**WHAT YOU NEED TO DO**.
Resume the essay comparing the gay rights movement with the psychiatric inmates' liberation movement, writing on from its last sentence.

Eventually, as most of us are aware, the gay rights movement succeeded in mobilizing its own constituency, and regardless of the fact that there are still to be found many people who loudly disagree with them, they have for the most part created a new America where people at least hear people saying that they are gay and they are proud and they do not wish to be cured or changed, and do not accept anyone's verdict that they are "sick". It is now a world where Smith of the City Council can be openly gay, and the newspapers will identify him as such, and report on him as he contributes to overall human accomplishments in creditable ways, and dedicates the civic center. If it is not yet a world in which no one need worry that they will be detained and incarcerated for no reason other than their sexual orientation, it is at least a world in which it tends to happen considerably less often, and is in most venues illegal to do so, and a majority of the general population believes that it *should* be illegal to do so.
One significant difference between the experience (and oppression) of gay and lesbian people and that of schizophrenics, bipolars and depressives that fascinates me a great deal is that, historically, homosexuality has been defined and reviled principally as a behavior, therefore a volitionally wicked or sick act, and in response a major wing of the gay rights movement has embraced the belief that theirs is an innate, built-in biological Difference that was not "caused" by any sequence of events or chosen due to some condition of moral depravity, nor can it be "cured" or "treated", but instead is, biologically and innately, who they are. For the psychiatrized, on the other hand, our historical definition by those who have defined and reviled us has it that we are inherently defective, that our brains aren't built right, either through genetics or random misfortune, that our emotional condition and the concepts that occupy our heads have little if anything to do with any sequence of events or political choices that we might have made, but instead is, biologically and innately, who we are. So, as you might expect, most of the people who comprise the psychiatric inmates' liberation movement reject the medical model of mental illness and embrace an interpretation of our cognitive and mental state that attributes what we think and feel to our individual histories and politics, including the outcomes of other people's reactions to us and our vulnerability to what they put us through. As I have reiterated repeatedly, I am definitely among them; I do not genuinely believe myself to be a "schizophrenic" because I do not believe such creatures exist aside from labeling, nor, for that matter, to I believe myself to be bipolar except in the sense that all people with feelings experience a range of feelings, and such is true of everyone else who has received that inauthentic diagnosis.

**SUPPLIED DATA**.

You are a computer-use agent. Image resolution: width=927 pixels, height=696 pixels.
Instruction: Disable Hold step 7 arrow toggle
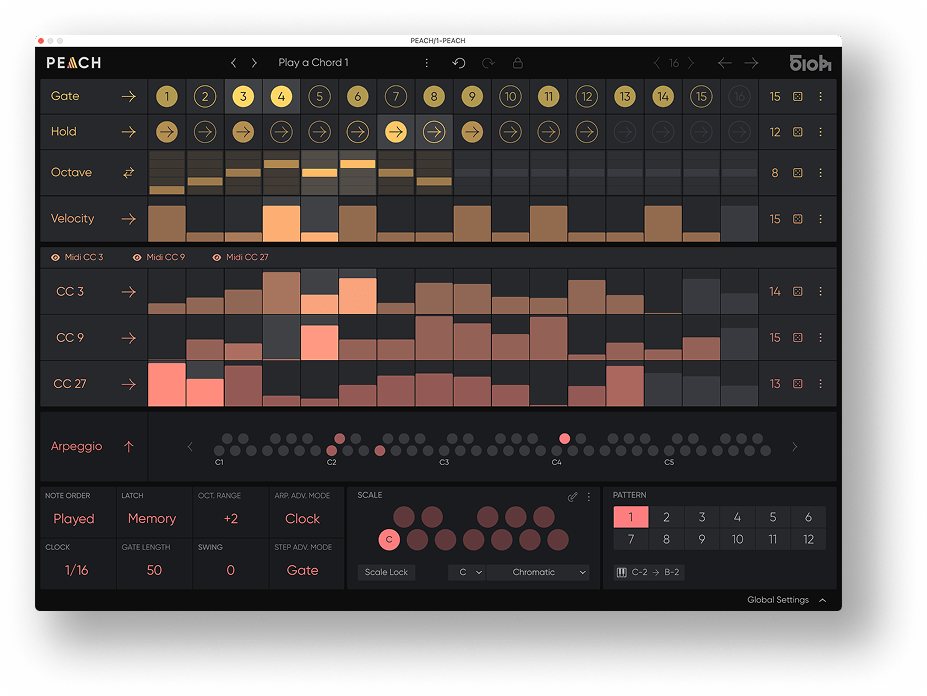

**EXERCISE ANSWER**.
Unlike the gay rights movement, though, we have not managed to break through the walls of silence to the point that people are generally aware of our perspective. Strategically, then, I have begun to think that we might be beating the proverbial dead horse by trying to combat psychiatric oppression by exposing the fact that the illnesses they claim to be treating when they oppress us do not even exist. Perhaps in this political climate, we could accomplish more with a tongue-in-cheek inversion of what the mental health system says about us. They insist that we are schizophrenics, bipolars, and depressives, and are therefore sick and need their help. Maybe it is time that we unfurled a banner for schizzy lib and demanded equal civil rights, nondiscrimination clauses in hiring and housing, and equal access for the Differently Minded!